There are many rounds you have 0% impact. For example, a disconnected mech can still be on the winning team, as one that is not pulling it's weight. I'd say that since the cap speed got raised, instances of 100% factors are very rare. That means that 8.333% number is, effectively, complete garbage.
Your core numbers are broken before they begin man. That is why everything you say to prove your point after doesn't work. It's built on a broken foundation.
Math Victor. Show me the math that backs up what you're saying. What you keep ignoring is that what mech you bring and how you play it is part of your Elo. If you bring an unarmed Locust then you're improving your odds of losing and lowering your Elo - which it should. You bring a poptart Highlander and you know how to use it well you improve your odds of winning.

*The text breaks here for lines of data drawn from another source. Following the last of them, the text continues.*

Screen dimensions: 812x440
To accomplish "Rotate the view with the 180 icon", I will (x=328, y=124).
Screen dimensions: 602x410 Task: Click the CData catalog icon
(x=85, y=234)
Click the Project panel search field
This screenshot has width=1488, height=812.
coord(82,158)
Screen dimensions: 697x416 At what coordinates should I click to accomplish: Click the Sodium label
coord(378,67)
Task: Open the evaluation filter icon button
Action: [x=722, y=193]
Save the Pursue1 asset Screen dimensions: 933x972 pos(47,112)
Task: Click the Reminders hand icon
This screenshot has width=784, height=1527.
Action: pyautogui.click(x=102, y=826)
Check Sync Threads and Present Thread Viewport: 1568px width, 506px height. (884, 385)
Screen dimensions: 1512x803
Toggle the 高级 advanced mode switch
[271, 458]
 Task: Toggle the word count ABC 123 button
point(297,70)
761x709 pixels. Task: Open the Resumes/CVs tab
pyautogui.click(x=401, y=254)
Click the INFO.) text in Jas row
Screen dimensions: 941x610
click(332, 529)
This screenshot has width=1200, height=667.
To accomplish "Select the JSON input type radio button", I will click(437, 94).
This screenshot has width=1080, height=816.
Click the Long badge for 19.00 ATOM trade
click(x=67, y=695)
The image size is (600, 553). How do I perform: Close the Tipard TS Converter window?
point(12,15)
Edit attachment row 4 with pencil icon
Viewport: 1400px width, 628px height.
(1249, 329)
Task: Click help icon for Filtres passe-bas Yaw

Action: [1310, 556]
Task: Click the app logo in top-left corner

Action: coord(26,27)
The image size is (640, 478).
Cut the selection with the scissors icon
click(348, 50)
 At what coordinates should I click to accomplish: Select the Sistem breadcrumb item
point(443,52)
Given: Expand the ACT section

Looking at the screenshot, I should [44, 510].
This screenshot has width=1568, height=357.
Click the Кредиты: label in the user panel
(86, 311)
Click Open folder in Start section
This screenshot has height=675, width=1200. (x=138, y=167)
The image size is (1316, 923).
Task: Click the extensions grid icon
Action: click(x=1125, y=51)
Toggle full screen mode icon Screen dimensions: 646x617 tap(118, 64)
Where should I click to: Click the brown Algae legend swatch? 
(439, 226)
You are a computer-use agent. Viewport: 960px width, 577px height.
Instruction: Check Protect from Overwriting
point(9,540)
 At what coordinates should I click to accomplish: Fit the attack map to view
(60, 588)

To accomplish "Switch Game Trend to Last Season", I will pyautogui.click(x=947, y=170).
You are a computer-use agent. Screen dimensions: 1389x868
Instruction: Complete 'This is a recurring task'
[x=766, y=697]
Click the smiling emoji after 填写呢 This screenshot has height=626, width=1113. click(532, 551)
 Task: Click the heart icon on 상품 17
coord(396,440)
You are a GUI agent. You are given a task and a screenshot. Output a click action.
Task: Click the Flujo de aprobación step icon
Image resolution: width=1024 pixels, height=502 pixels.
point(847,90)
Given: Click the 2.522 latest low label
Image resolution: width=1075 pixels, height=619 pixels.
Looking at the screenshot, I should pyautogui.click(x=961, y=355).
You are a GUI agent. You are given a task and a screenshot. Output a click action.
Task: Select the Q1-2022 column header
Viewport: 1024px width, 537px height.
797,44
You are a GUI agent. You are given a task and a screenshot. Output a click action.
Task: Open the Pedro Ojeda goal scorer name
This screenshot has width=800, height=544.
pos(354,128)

You bring a Highlander and your aim is poor, you'll be lucky to come out neutral in your impact.
All of which is part of the equation.
Once again, show me the math that says your impact on a match can not be accurately measured in win/loss. Show it to me. I'll steal it, publish it and become incredibly famous as the guy who showed that all the data that Facebook, Google and the NSA are mining is absolutely useless and completely random and unable to statistically model the input of a single person. Same with marketing, same with performance metrics for god knows how many jobs. I would in fact be putting myself out of work given that I work with statistical modeling that makes tracking win/loss in something like MWO look like childs play but still. It'd be worth it because I'd be redefining a whole field of mathematical science. I'm not being sarcastic here Victor, I'm totally serious. Show me in statistical data how win/loss can not be used to adequately measure your impact on the ability of the team to win or lose games and I'll make you famous.
So data, Victor. Hard facts and math. Show me how if I track your performance over 100 games with random players I can not statistically measure your impact on their probability of winning or losing.
At this point I've gone about as far as I can on a forum. It'd be disingenuous to say that you'd need 4 years of schooling to get a degree in applied statistical modeling to have the tools to do it. At the risk of belittling a lot of math professors I'd say you could pick up a working command of it in a couple of weeks in any statistics driven job running reports or maintaining databases, software does all the heavy lifting and google remembers all the important formulas for you anymore.
I'll just end with - you're wrong. I totally get why you feel the way you do, I understand the psychology that drives it and even the psychology that makes you want to drill down deeper on it when challenged. I deal with it every single day at my job - reps and agents who say that it's just 'bad luck' that their stats are what they are and they get all the bad calls and their metrics don't accurately reflect because of REASONS. I can show them in broad or granular detail exactly what the problem is and where and why and other people who consistently perform better in the same situation month after month after month. It doesn't matter, they issue isn't their perception it's that the literally thousands of data points that accurately do their job for everyone else don't apply to them because, well, REASONS.
There's no amount of facts or data that can change your mind at this point and that is what it is but I think for people reading I've hopefully broaden a few horizons on it. It's unfortunate you feel the system is somehow punitive and I can only imagine how frustrating that can be. Best advice I can give you is that in a while, after you've moved away from this debate some you should keep a tracker for 100 matches. Just mark every time you're in the top 3 and lose a game vs every time you're in the bottom 3 and win a game. You're not being saddled with nubs constantly keeping you down, you're moving the needle a tiny bit every time you play. You're altering the heading on the ship a tiny bit each time and after long enough and enough adjustments your impact is clear as daylight. The data isn't 'muddy'. Data can never be 'muddy'. It's just data and can be filtered and refined. A 1/0 result like win/loss is the perfect way to do so.